The Secret Life of Bees by Sue Monk Kidd
My rating: 4 of 5 stars
I picked up a used copy of this book for less than a dollar, figuring I’d love it after stumbling across The Invention of Wings. I’m of two minds on this one, this one being a coming-of-age-discovering-the-feminine-divine story in the South, just after the 1964 Civil Rights Act has been signed into law.
What I liked: The writing is poetic. Kidd can turn a phrase, make me smell the honey, feel the thick humidity. The characters are well-developed and I loved them; the plotting and pacing are tight. The story pulled me in and kept me in; I had a hard time putting it down.
What I didn’t like: I have a hard time picturing the scene with Zach and Lily in the truck going down as it did. I daresay a black boy, who has just gotten out of a pickup truck in which he was driving a white girl, and is now standing with a group of other black boys, one of whom has just thrown a broken bottle and drawn a white man’s blood, would certainly not be politely taken off to jail. I daresay he would have had the living shit beat out of him, at least once. The hatred and violence seemed written like a Monet landscape, like watching a violent storm through gauzy curtains. It is skillfully done, and it highlights the sense of peace and safety surrounding the pink Boatwright house, but I’m still not sure that works for me, romanticizing something as ugly as racism and basic human rights. I also didn’t care for the stereotyping. In this book, with few exceptions, white people are bad, black people are good; women are strong and nurturing and wise, men are abusive dickheads.

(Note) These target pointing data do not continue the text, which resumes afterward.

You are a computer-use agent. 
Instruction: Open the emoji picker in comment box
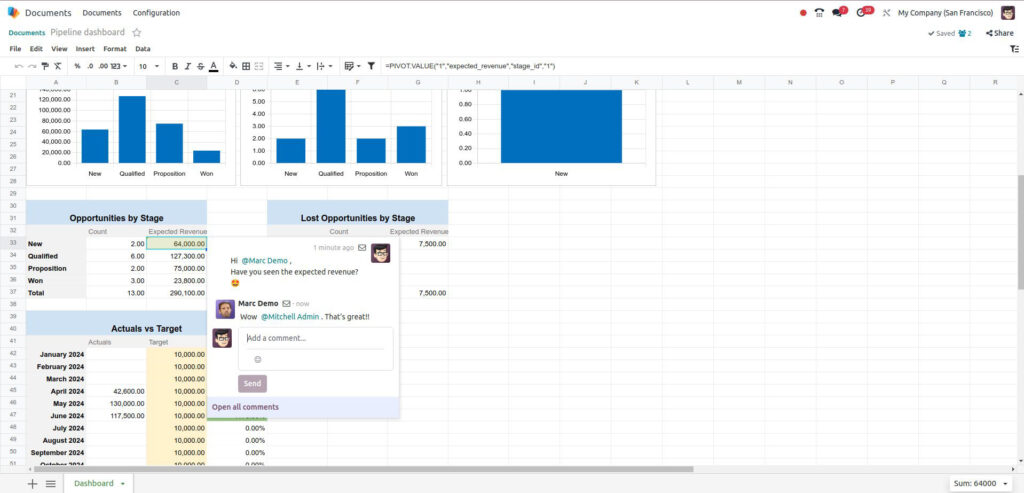tap(257, 359)
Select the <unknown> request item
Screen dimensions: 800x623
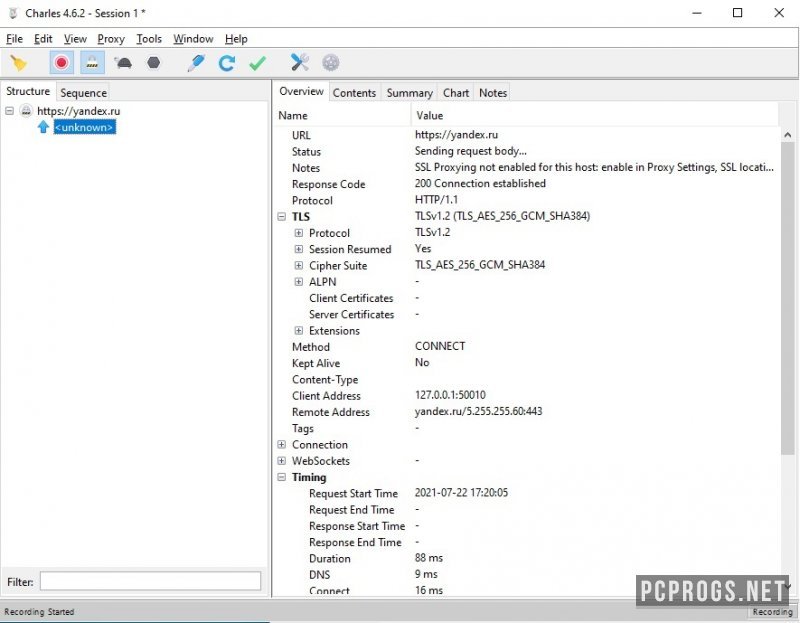click(x=84, y=127)
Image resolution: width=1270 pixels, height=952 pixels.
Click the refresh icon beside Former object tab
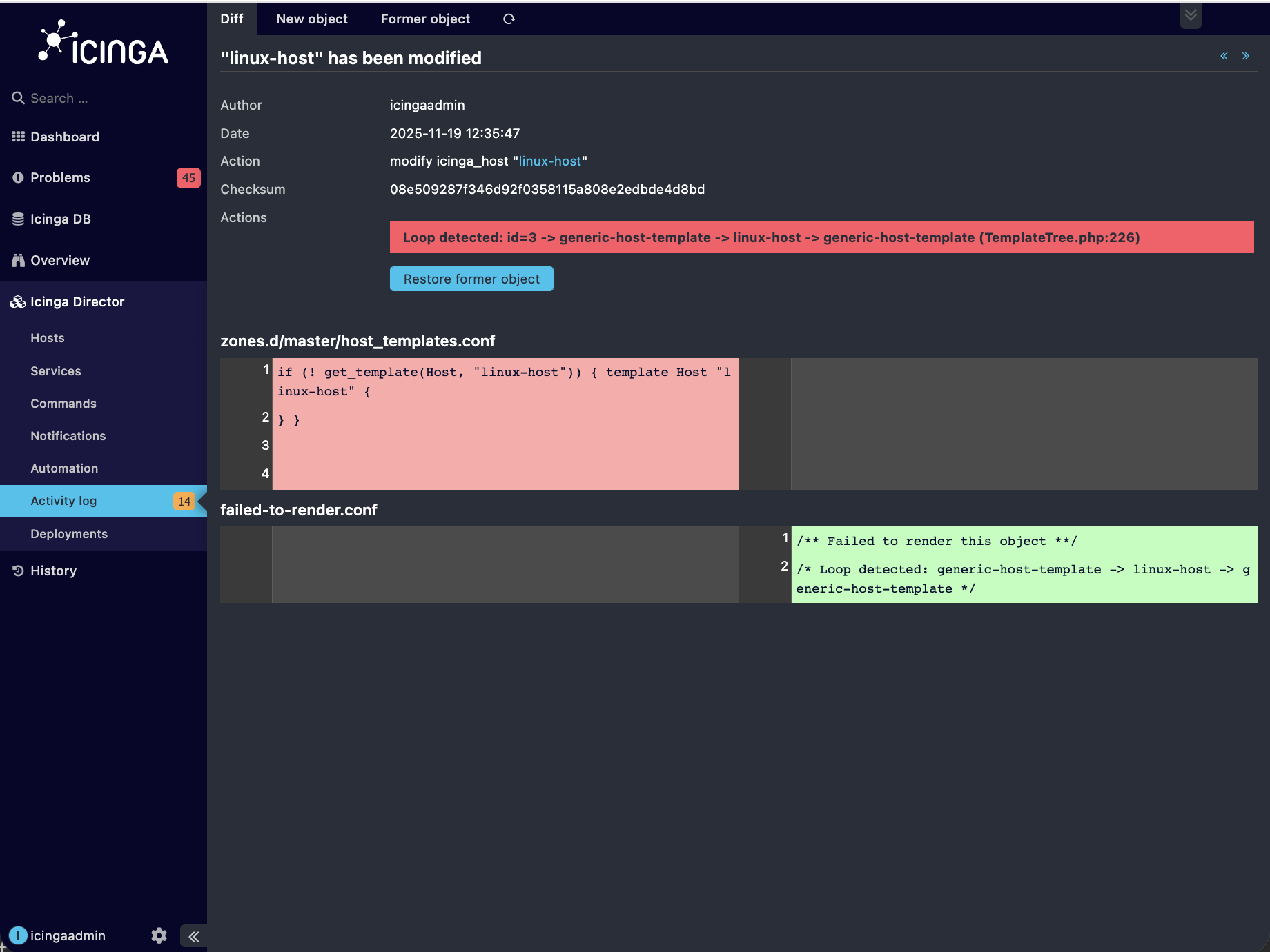(x=509, y=19)
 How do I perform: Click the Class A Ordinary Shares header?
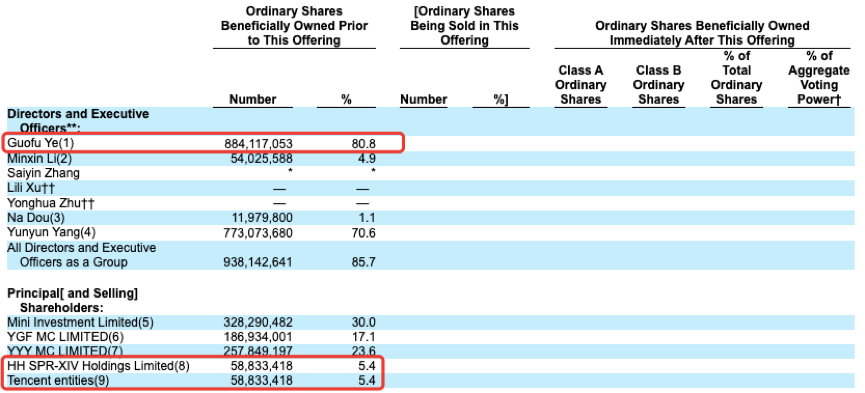(x=580, y=85)
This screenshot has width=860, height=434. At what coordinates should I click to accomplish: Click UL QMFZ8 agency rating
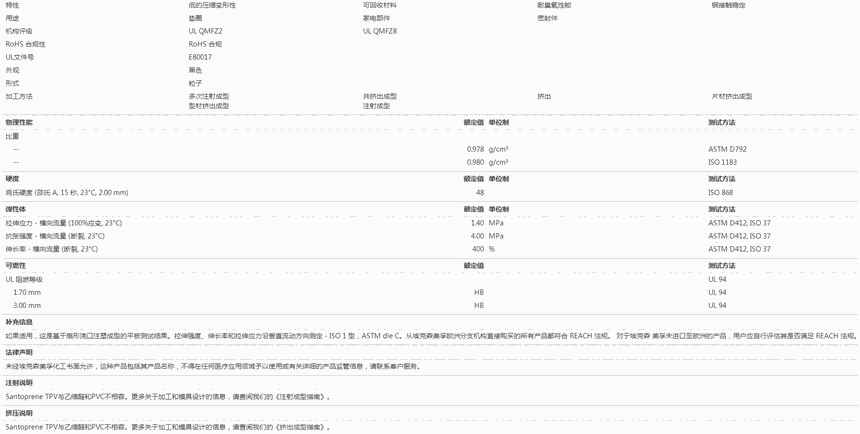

That’s not to say it’s not worth reading; it definitely is, for the wordsmithing alone. It just shied away from a tied-up-with-a-perfect-bow happy ending, which I appreciated; a good coming-of-age story does not magically lift away the protagonist’s struggles. The voice of the heroine, 14-year-old Lily, is very real, naive but not childish, full of longing and humor. The science and lore of bees are delightful, I loved the Black Madonna, and I really loved how they were intertwined into an earthy spirituality that needs no official church building. Do read it, but be aware you are looking at an ugly part of America’s history through pink-tinted lenses. Goodreads doesn’t allow half-stars, so this is rounded up to four.